*DIRECTIVE 1:*
Return the article about the mistrial in the Kenyatta Johnson trial word for word.

── ARTICLE

After three weeks of testimony and 25 hours of deliberations, a mistrial was declared in the trial of Councilmember Kenyatta Johnson.

By Denise Clay-Murray

For the last three weeks, Philadelphians in general — and Philadelphians in City Council’s Second District in particular — have kept their eyes trained on the James A. Byrne Federal Courthouse on Market Street.

They were waiting for a verdict in the bribery and honest services wire fraud trial of City Councilman Kenyatta Johnson, his wife, consultant Dawn Chavous and former Universal Companies CEO and CFO Rahim Islam and Shahied Dewan. After a three-week trial, the jury in the case was sent to deliberate last week.

On Tuesday, the jury’s inability to make a decision in the case led to Judge Gerald McHugh’s decision to declare a mistrial. 

After 25 hours of deliberation, several notes sent to the judge requesting clarification on various issues, and lots and lots of discussion, the foreperson sent McHugh a note saying that the group of eight men and four women had reached an impasse.

“We are unable to unanimously come to an agreement,” according to the note. “Individuals from both sides do not believe that any additional evidence will change their minds.”

The judge decided that asking the jury to continue deliberating in light of that would be punitive.

“I have a concern that it might be coercive [for the jury] to continue debating,” he said. “Given my observation of the jury, I am concerned that we have taxed them as much as we can.”

────
── RECORDS FOR THE EXERCISE

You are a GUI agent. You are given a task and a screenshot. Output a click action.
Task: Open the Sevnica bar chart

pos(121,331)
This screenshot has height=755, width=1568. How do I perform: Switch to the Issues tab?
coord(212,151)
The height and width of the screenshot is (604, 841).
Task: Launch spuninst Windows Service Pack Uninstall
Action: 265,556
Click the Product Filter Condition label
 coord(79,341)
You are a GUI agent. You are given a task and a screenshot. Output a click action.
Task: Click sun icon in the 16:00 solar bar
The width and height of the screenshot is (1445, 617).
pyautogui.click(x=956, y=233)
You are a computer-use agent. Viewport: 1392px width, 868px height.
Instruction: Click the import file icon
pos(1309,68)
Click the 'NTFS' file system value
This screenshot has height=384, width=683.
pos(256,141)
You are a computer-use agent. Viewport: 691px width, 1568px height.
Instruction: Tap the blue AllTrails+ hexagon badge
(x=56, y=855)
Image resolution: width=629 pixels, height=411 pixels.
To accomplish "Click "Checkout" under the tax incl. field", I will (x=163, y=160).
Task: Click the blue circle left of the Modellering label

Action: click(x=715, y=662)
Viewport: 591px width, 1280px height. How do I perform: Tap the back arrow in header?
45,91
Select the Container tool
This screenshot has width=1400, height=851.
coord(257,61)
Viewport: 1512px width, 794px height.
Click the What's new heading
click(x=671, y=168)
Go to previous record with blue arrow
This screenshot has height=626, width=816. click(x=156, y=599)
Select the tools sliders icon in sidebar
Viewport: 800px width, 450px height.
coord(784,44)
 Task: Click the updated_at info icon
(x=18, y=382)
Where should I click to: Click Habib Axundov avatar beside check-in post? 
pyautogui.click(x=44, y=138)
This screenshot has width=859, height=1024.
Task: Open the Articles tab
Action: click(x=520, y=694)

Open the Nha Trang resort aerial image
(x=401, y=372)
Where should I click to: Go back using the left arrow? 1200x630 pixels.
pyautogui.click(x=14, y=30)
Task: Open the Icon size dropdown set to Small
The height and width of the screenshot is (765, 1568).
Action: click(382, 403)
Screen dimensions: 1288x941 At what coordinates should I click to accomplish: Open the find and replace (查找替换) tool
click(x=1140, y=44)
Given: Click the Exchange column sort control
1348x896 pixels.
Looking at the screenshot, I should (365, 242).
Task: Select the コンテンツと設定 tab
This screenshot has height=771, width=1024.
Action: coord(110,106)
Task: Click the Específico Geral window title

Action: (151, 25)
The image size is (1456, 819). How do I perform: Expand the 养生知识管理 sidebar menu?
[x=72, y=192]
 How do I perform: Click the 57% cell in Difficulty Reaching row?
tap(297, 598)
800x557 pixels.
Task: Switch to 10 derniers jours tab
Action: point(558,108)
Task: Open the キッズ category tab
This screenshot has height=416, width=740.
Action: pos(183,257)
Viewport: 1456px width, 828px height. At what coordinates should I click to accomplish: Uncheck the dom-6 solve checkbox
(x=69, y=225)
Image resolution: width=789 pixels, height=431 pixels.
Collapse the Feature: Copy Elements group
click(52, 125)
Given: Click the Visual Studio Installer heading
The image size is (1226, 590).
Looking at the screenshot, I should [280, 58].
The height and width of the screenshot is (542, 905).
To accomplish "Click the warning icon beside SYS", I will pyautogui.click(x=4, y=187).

────

*DIRECTIVE 2:*
Please retype the lines of the listing starting at the line that contains "Go to previous record with blue arrow" and ending at the line that contains "(x=18, y=382)", both included, and nothing else.

*TASK RESULT 1:*
After three weeks of testimony and 25 hours of deliberations, a mistrial was declared in the trial of Councilmember Kenyatta Johnson.

By Denise Clay-Murray

For the last three weeks, Philadelphians in general — and Philadelphians in City Council’s Second District in particular — have kept their eyes trained on the James A. Byrne Federal Courthouse on Market Street.

They were waiting for a verdict in the bribery and honest services wire fraud trial of City Councilman Kenyatta Johnson, his wife, consultant Dawn Chavous and former Universal Companies CEO and CFO Rahim Islam and Shahied Dewan. After a three-week trial, the jury in the case was sent to deliberate last week.

On Tuesday, the jury’s inability to make a decision in the case led to Judge Gerald McHugh’s decision to declare a mistrial. 

After 25 hours of deliberation, several notes sent to the judge requesting clarification on various issues, and lots and lots of discussion, the foreperson sent McHugh a note saying that the group of eight men and four women had reached an impasse.

“We are unable to unanimously come to an agreement,” according to the note. “Individuals from both sides do not believe that any additional evidence will change their minds.”

The judge decided that asking the jury to continue deliberating in light of that would be punitive.

“I have a concern that it might be coercive [for the jury] to continue debating,” he said. “Given my observation of the jury, I am concerned that we have taxed them as much as we can.”

*TASK RESULT 2:*
Go to previous record with blue arrow
This screenshot has height=626, width=816. click(x=156, y=599)
Select the tools sliders icon in sidebar
Viewport: 800px width, 450px height.
coord(784,44)
 Task: Click the updated_at info icon
(x=18, y=382)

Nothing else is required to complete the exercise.